### TASK OBJECTIVE
Copy out the entries exactly, and wherever a picture appears, leave it out.

### Stored items
========================

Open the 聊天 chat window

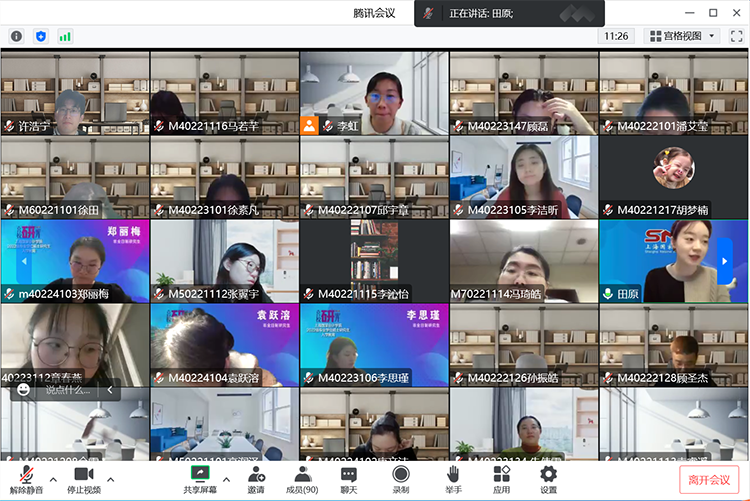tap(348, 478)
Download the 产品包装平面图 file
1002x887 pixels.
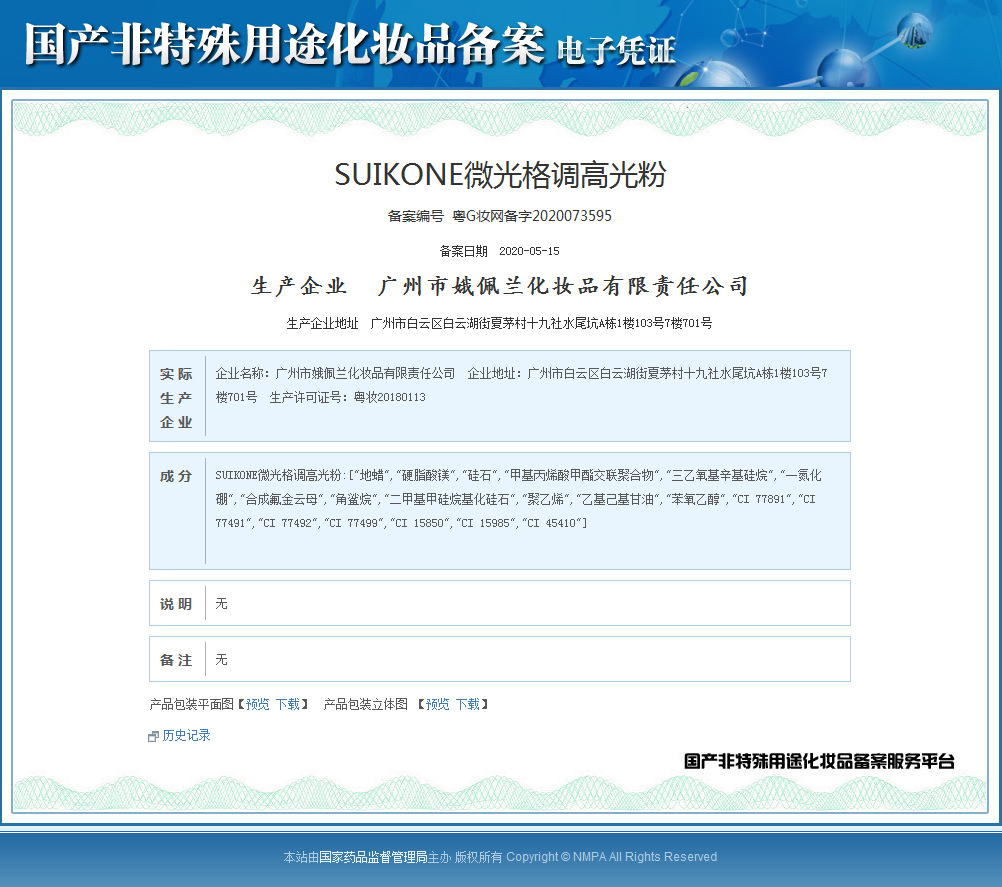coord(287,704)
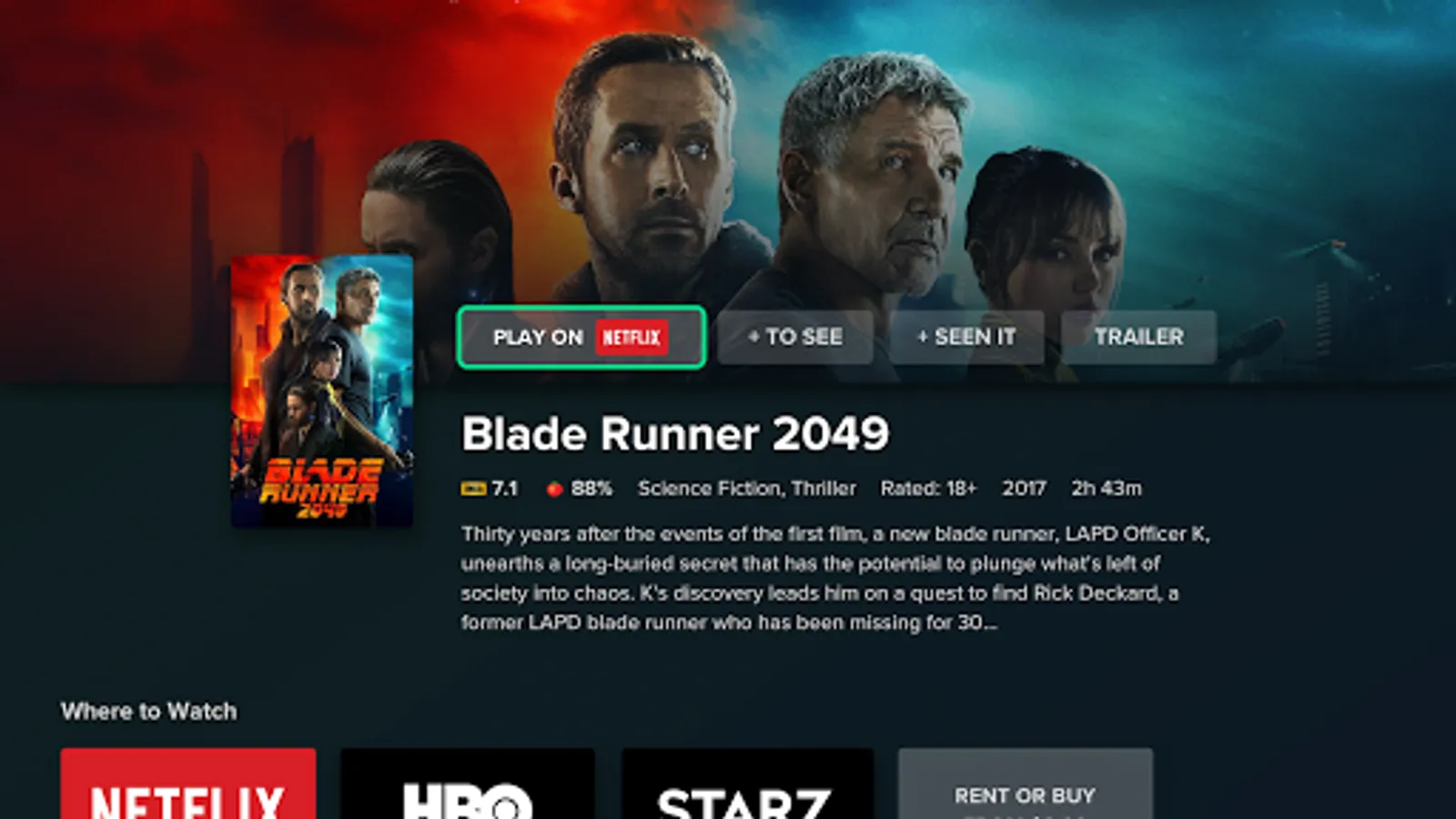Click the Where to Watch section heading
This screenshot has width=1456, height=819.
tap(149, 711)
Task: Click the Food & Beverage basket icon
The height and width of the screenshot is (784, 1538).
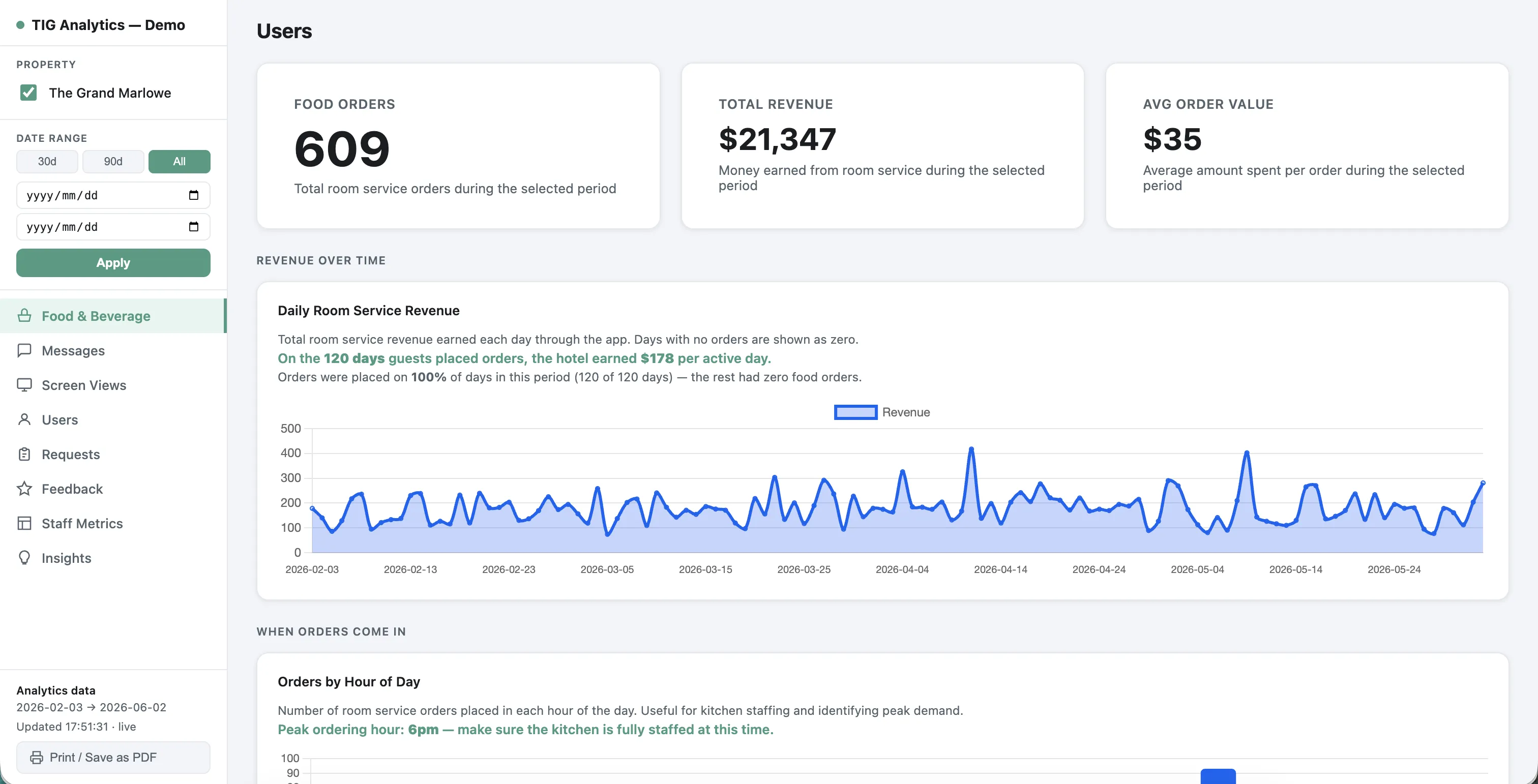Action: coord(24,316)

========================

### THE ANSWER
Open the 聊天 chat window

tap(348, 478)
Download the 产品包装平面图 file
1002x887 pixels.
coord(287,704)
Click the Where to Watch section heading
This screenshot has width=1456, height=819.
tap(149, 711)
Task: Click the Food & Beverage basket icon
The height and width of the screenshot is (784, 1538).
Action: coord(24,316)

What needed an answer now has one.